Scénario 4 : un grand Chelem pour Donald Trump

C’est un scénario qui paraissait encore improbable il y a quelques semaines. Pour Christopher Nicholas, un consultant politique qui travaille pour le Parti républicain de Pennsylvanie depuis quarante ans, la vice-présidente “possède encore un très léger avantage dans les Etats du blue wall, mais il est possible que les sondages la surestiment, comme ils l’ont fait avec Hillary Clinton en 2016″. Dans ce cas, Donald Trump pourrait remporter la totalité des Etats pivots.

“En 2016, les électeurs de Donald Trump étaient encore un peu timides, hésitants, admet Christopher Nicholas, ils sont beaucoup plus exubérants et revendicatifs aujourd’hui.” Selon lui, le différentiel entre les sondages et le vote réel au soir du 5 novembre devrait être moins important. Dans tous les cas, l’ancien président pourra certainement compter sur les Etats pivots du Sud : en Géorgie et en Arizona, par exemple, les dernières enquêtes le donnent en tête, à quelques dixièmes de point de la marge d’erreur.

Il peut aussi compter sur des soutiens de poids. Elon Musk, le milliardaire propriétaire de Tesla et de X (ex-Twitter) s’est récemment rallié à la candidature du magnat de l’immobilier. Dans ses apparitions publiques, il a même offert d’importantes sommes d’argent aux électeurs des Swing States qui donneraient leur vote à Donald Trump.

Scénario 5 : l’improbable hypothèse d’une égalité au collège électoral

Et si l’élection du président américain se jouait non pas dans un Etat-clé mais dans une ville-clé ? Le scénario semble improbable, mais reste plausible sur le plan arithmétique. De nombreux médias américains s’en sont d’ailleurs déjà fait l’écho : si Harris remporte les trois Swing States du Nord-Est et que Trump gagne dans les quatre du Sud, la balance pourrait se jouer à Omaha, la plus grande ville du Nebraska. Contrairement à la plupart des autres Etats, ce territoire agricole du Midwest a fait le choix d’élire ses grands électeurs par circonscription et non à l’échelle de l’Etat entier. Jusqu’à récemment, cela ne posait aucun problème, puisque toutes les circonscriptions votaient systématiquement pour le candidat républicain. Mais, en 2008 et en 2020, le “deuxième district”, qui comprend Omaha et sa banlieue proche, a choisi Barack Obama, puis Joe Biden.

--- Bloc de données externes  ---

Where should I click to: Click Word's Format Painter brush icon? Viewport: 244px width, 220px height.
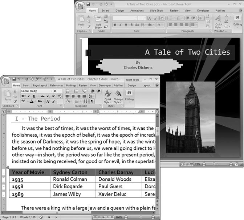pyautogui.click(x=15, y=101)
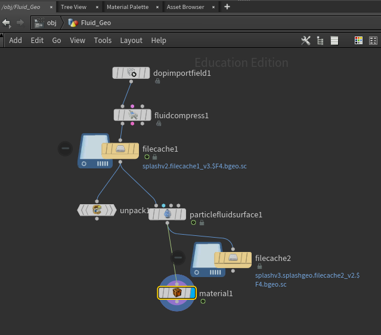Screen dimensions: 381x335
Task: Toggle the blue display flag on material1
Action: click(193, 293)
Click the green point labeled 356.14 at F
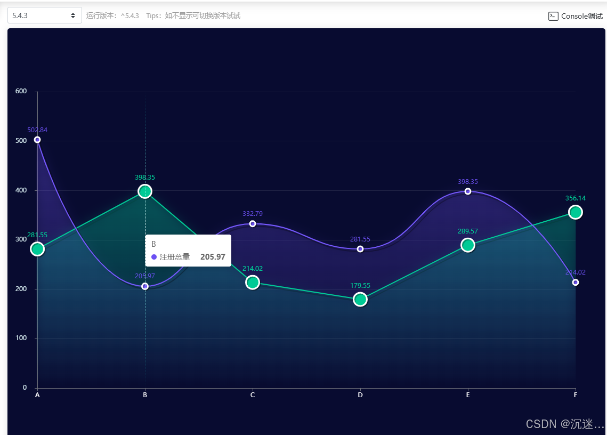 pyautogui.click(x=575, y=212)
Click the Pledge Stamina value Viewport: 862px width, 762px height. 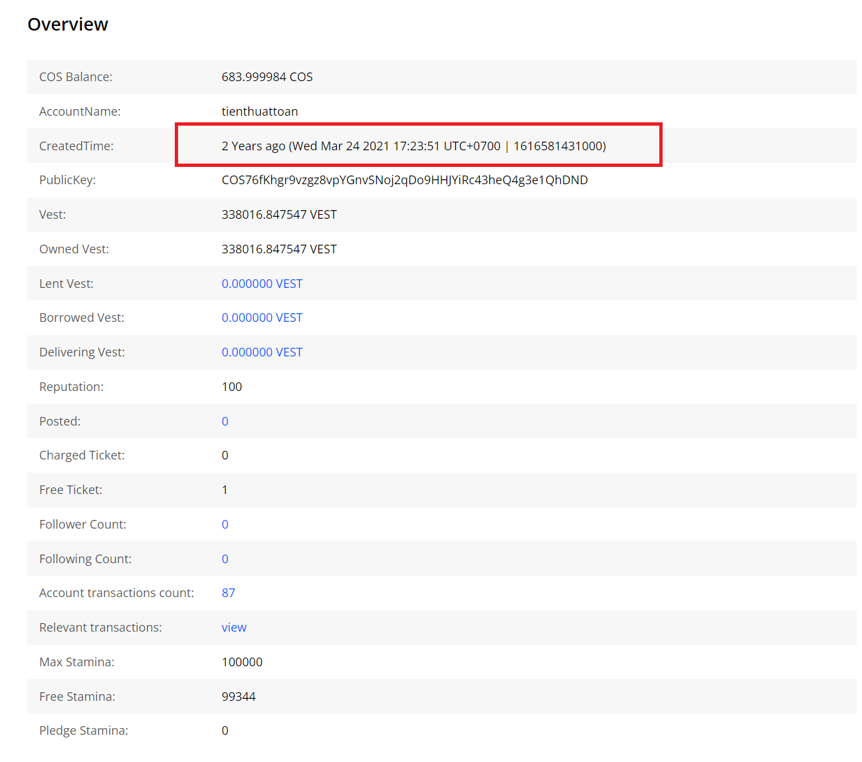tap(225, 731)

En théorie, la ville pourrait de nouveau soutenir le candidat républicain cette année et risquer de provoquer une égalité au collège électoral. Dans ce cas, la Constitution américaine prévoit que la certification des résultats de l’élection présidentielle revient à la Chambre des représentants. Les délégations de chaque Etat doivent alors élire un seul représentant chargé de certifier l’élection. Le nombre de grands électeurs passe alors de 538 à 50, bouleversant complètement les équilibres du Congrès. “Dans ce cas, c’est Donald Trump qui l’emporterait sans aucun doute, analyse J. J. Balaban, les démocrates sont plus nombreux à la Chambre, parce qu’ils possèdent de nombreux élus dans les Etats très peuplés, comme New York ou la Californie. Mais en nombre de délégations, ils sont minoritaires.”

Pour l’heure, ce scénario catastrophe ne tourmente pas trop l’état-major du Parti démocrate. La plupart des sondages menés dans la 2ᵉ circonscription du Nebraska donnent une avance de plus de 5 points à Kamala Harris, bien plus que dans tous les autres Etats-clés. Mais peut-on vraiment l’exclure ? Cette campagne présidentielle a déjà connu de nombreux rebondissements inédits… Une surprise est si vite arrivée.